- **Problem details**
Continue the passage on mercury exposure and its effects on the body, starting after its final sentence.

- **Supplied text**
There are 2 main sources of mercury that we are exposed to. First, mercury is released into the air from coal burning power plants and from volcanoes. After it settles in the oceans and soil, we end up eating it from the fish or plants or animals that grow and live in these places. The big fish eat the little fish, and the mercury bio accumulates, which means it gets more concentrated in the bigger fish.
The other main source of mercury is the vapor released from silver fillings. While this is somewhat controversial, there is enough evidence suggesting this is a real issue, and why I recommend replacing your fillings if possible.
There are also other places you can be exposed to mercury, like in the preservative of some vaccines, and old thermometers. But fish and silver fillings are the biggest problem.
How does mercury accumulate in your body and make you sick?
Your body was created with multiple detox systems in place to clear out the mercury you are exposed to. One of these, called the glutathione system, is very active in your liver and also in all the cells in your body. If you are exposed to more mercury than this system can handle, the mercury can build up in your body and cause damage to your nerves, thyroid, immune system (autoimmune disease, for example), and all the cells in your body by causing something we call oxidative stress. This simply means that you run out of the important antioxidants that your body needs to protect itself, resulting in free radicals created by the mercury that can then damage the tissues.

- **Material provided**

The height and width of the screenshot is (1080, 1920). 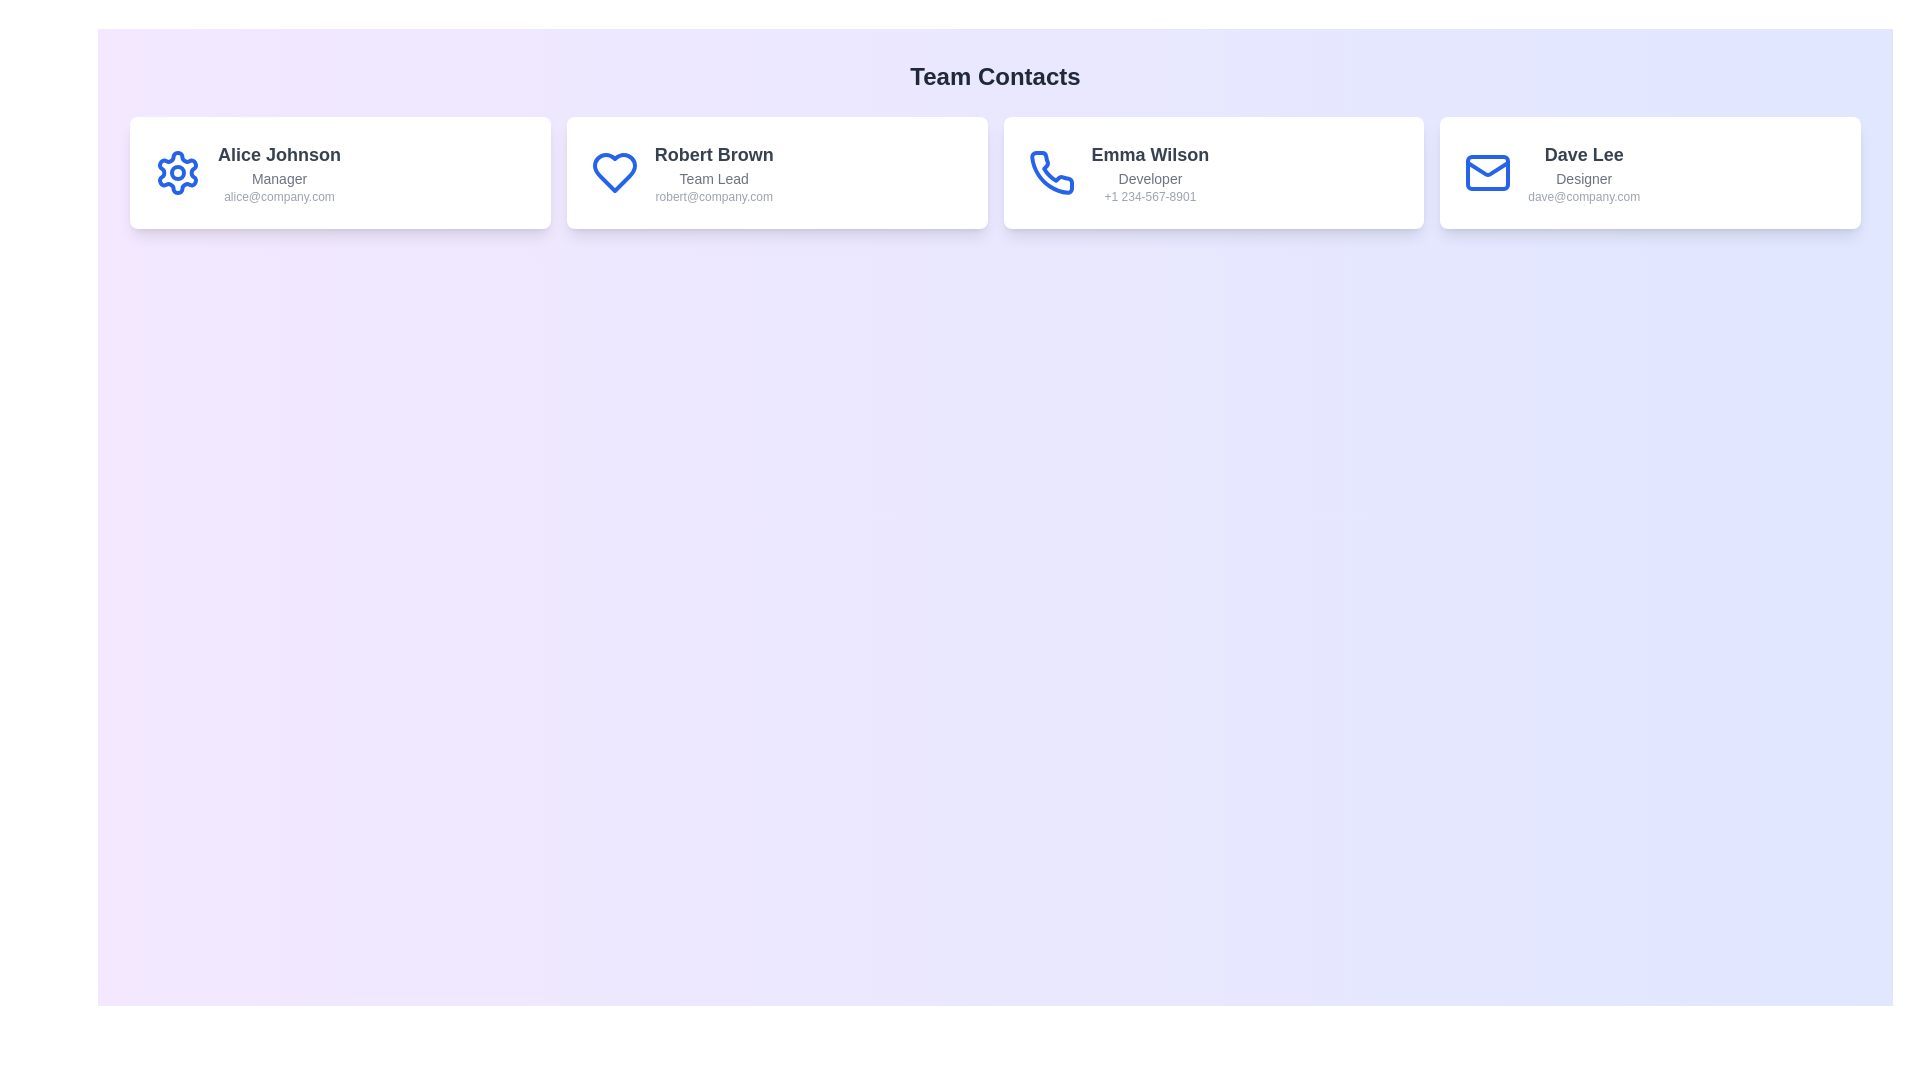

- **Answer area**
To protect your cells and tissues, it is critical that you keep your liver detox system in tip-top shape by eating lots of antioxidant-rich fruits and vegetables with plenty of color. In addition, you can take specific antioxidant supplements to boost your glutathione. Our favorite and most convenient way to do this is by taking our BlumBox Immune & Antioxidant Support Packets, created for just this purpose.
The next step is to support your liver and its ability to clear this metal out of your system. The best strategy is to do a liver detox program once or twice/year, and to make sure you are eating foods with selenium, sulfur (onions), cruciferous veggies, and lots of antioxidants.
Sesame seeds are excellent for healing the thyroid. To boost its potency, we’ve added the sea vegetable kelp to our gomasio recipe for added minerals and thyroid support! Try this salty condiment on your raw cruciferous vegetables, or as a garnish on salads, soups, noodles, and other vegetables.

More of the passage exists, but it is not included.